◆ WHAT IS NEEDED: Scan the records below, and wherever a line has the word "time", pull it out.

◆ Collected data entries:
++++++++

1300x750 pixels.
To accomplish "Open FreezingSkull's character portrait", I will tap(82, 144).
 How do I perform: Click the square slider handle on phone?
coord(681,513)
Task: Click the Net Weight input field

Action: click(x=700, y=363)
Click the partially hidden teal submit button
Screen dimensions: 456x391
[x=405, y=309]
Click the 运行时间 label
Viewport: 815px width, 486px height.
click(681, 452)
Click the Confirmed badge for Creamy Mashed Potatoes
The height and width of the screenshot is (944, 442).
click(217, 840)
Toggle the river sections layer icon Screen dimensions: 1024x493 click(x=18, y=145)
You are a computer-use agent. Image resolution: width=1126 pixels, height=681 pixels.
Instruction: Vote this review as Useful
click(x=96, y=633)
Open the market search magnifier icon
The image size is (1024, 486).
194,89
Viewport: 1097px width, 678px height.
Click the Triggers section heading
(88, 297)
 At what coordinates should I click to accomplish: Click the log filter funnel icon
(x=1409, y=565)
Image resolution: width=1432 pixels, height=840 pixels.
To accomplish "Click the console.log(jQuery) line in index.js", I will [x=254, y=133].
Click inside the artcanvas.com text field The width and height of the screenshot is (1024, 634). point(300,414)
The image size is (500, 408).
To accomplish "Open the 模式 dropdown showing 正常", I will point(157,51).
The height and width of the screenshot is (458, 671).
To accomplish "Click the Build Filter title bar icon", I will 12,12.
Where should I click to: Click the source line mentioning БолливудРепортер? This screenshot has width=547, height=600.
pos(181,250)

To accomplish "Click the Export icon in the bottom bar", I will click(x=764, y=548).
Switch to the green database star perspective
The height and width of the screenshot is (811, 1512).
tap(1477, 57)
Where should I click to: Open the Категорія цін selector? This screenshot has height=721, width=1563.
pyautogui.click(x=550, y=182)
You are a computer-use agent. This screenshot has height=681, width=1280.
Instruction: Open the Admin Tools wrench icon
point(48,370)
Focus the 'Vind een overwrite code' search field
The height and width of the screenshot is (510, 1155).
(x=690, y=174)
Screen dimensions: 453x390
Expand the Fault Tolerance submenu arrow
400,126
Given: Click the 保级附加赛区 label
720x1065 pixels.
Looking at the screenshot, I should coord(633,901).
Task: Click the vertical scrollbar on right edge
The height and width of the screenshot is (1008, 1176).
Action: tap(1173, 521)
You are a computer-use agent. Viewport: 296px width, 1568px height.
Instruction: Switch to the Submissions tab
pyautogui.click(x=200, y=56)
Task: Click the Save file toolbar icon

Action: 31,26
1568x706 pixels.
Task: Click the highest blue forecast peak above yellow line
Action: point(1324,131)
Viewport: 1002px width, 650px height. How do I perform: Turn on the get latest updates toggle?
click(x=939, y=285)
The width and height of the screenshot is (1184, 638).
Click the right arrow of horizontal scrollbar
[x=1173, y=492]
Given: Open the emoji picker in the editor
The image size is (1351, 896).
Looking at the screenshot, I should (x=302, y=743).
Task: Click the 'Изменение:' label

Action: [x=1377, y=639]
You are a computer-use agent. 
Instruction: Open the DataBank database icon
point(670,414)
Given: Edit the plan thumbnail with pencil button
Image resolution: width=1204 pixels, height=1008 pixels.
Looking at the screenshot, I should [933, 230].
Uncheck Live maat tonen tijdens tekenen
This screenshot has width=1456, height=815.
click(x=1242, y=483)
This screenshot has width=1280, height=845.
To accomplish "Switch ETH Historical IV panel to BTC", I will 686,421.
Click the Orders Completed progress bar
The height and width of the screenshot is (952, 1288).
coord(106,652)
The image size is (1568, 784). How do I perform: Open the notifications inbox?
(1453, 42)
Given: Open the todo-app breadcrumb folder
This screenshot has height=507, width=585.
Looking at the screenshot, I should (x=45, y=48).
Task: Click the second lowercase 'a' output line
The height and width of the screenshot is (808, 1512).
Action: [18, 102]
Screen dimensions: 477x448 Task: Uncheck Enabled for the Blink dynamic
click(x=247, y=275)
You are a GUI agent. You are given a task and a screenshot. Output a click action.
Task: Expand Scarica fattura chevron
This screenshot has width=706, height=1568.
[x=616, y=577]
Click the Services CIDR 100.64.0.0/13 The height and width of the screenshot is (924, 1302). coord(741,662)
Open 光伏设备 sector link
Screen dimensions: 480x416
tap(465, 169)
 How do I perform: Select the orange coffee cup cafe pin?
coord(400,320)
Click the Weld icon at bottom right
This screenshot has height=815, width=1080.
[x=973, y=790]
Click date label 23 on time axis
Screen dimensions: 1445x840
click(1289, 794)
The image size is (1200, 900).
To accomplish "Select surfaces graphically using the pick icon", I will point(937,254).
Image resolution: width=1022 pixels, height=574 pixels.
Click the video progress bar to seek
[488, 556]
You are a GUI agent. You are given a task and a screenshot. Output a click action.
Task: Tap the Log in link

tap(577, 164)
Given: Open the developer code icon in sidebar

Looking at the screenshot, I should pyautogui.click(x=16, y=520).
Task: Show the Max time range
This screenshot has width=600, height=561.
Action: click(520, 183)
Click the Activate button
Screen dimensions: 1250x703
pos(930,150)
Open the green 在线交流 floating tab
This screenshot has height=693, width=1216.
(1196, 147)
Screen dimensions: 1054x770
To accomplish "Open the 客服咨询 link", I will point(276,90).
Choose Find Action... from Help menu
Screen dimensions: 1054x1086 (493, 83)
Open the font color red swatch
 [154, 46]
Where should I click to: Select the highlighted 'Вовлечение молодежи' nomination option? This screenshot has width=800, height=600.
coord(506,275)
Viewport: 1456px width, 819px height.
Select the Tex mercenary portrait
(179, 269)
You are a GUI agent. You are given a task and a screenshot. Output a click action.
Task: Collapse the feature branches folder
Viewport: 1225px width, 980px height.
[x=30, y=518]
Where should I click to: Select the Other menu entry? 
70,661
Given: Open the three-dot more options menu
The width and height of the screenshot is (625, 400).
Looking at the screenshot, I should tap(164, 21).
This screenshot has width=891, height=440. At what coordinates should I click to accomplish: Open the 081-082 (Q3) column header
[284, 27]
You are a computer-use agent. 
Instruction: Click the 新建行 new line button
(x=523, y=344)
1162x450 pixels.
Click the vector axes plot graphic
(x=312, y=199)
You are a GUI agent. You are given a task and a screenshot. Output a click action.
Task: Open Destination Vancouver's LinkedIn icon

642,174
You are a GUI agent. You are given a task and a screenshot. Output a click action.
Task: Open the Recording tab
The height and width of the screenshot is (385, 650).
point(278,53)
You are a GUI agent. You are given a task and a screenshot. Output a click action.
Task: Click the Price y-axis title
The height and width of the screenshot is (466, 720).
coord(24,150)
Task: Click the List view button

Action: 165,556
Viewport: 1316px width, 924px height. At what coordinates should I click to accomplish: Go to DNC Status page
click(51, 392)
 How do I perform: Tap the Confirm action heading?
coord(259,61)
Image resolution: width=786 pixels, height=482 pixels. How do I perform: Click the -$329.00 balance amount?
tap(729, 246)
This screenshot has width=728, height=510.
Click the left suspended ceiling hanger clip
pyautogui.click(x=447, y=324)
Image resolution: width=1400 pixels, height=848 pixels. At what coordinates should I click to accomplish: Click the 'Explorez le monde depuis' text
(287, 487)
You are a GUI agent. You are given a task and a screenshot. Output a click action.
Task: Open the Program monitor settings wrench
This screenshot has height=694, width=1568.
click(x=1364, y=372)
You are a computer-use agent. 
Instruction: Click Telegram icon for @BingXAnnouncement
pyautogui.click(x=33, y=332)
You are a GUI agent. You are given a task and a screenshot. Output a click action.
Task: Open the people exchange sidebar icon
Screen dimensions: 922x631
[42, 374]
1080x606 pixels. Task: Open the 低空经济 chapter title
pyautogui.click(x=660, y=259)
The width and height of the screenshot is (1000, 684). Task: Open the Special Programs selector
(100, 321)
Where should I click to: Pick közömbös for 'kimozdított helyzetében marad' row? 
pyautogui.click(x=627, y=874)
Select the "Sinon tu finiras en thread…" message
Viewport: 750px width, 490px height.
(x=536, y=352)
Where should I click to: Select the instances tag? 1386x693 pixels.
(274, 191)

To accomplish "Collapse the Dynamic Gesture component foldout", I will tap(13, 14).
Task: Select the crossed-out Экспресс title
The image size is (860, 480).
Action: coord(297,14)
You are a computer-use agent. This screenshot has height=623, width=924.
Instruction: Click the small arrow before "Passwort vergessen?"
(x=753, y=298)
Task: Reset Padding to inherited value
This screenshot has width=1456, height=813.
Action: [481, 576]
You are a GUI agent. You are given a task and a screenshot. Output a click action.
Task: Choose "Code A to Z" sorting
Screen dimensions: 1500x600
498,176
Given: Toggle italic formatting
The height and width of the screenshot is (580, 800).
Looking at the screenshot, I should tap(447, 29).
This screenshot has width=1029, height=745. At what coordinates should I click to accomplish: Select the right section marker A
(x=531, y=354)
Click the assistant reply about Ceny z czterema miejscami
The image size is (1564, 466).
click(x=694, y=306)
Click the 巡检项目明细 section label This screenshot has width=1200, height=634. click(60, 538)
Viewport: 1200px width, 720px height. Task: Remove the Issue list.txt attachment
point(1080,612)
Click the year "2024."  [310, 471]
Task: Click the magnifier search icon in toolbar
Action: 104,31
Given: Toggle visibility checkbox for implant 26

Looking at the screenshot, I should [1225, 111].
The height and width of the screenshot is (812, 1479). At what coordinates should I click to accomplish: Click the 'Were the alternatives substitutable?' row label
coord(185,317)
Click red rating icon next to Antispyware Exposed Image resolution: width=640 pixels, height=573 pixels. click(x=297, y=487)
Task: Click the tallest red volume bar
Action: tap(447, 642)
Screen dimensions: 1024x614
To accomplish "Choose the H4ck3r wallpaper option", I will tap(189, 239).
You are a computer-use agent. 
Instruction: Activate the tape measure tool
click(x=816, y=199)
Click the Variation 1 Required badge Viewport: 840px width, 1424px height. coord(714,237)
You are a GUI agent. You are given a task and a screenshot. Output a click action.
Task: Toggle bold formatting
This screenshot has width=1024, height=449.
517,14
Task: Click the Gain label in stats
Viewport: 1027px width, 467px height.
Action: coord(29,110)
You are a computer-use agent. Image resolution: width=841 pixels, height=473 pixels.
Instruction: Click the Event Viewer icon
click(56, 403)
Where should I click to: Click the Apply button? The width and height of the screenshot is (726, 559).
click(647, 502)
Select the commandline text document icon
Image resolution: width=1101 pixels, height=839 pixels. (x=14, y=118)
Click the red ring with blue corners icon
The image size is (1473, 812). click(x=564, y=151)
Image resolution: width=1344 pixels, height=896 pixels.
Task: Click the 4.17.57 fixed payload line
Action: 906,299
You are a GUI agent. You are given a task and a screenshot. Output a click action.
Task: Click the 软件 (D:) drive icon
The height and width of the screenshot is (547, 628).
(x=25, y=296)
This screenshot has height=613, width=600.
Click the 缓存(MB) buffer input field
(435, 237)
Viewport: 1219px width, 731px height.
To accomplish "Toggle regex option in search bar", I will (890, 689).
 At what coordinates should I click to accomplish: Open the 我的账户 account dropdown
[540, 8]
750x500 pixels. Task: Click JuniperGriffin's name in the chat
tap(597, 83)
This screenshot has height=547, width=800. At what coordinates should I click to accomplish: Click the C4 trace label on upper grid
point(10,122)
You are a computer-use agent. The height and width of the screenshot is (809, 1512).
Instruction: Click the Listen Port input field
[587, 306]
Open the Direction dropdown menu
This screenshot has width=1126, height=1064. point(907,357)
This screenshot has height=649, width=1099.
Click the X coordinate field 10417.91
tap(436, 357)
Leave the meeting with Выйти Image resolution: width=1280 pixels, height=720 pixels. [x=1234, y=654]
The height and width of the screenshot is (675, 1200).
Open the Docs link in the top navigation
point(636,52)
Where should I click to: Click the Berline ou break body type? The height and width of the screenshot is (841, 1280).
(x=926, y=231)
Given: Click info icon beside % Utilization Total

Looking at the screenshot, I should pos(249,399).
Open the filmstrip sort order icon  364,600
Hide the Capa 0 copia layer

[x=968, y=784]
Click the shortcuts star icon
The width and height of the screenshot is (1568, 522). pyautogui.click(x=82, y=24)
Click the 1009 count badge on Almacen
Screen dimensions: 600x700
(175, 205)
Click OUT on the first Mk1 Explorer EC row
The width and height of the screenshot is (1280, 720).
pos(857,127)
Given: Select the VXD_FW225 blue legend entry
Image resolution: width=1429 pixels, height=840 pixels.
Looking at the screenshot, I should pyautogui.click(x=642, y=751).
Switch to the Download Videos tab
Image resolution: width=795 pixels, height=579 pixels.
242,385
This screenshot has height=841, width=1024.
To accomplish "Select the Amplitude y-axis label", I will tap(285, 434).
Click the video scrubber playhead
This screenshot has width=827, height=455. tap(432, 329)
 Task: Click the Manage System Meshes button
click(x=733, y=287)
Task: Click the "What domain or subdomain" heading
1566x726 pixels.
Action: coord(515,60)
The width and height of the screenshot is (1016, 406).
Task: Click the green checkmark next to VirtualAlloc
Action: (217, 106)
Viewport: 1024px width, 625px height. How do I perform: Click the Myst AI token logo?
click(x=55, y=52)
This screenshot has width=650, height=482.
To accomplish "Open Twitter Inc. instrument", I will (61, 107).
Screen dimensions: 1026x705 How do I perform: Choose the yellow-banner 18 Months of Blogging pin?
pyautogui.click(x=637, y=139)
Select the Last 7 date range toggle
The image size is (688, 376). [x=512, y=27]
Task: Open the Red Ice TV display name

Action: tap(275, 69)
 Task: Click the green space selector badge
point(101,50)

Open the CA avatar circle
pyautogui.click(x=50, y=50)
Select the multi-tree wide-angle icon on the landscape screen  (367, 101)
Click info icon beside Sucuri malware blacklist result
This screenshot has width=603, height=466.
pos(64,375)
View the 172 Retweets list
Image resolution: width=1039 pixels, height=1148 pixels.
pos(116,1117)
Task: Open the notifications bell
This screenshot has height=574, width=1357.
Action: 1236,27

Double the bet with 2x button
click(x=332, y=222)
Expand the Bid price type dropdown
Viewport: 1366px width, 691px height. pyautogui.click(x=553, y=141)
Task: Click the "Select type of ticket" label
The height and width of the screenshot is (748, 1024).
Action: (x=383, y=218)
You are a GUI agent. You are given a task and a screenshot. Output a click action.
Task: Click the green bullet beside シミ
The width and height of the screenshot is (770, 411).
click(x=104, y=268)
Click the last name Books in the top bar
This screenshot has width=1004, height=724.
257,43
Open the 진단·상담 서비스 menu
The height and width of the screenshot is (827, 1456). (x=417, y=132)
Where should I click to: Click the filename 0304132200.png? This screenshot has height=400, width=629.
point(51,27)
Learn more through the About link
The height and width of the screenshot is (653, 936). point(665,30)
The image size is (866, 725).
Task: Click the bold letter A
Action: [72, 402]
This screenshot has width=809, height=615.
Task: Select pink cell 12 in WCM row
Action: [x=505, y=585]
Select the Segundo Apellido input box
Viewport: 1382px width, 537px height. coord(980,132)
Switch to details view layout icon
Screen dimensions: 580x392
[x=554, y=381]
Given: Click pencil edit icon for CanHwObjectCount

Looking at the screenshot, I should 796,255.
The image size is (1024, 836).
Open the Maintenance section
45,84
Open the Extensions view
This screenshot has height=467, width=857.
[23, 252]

++++++++

◆ PROBLEM SOLUTION:
Click date label 23 on time axis
Task: Show the Max time range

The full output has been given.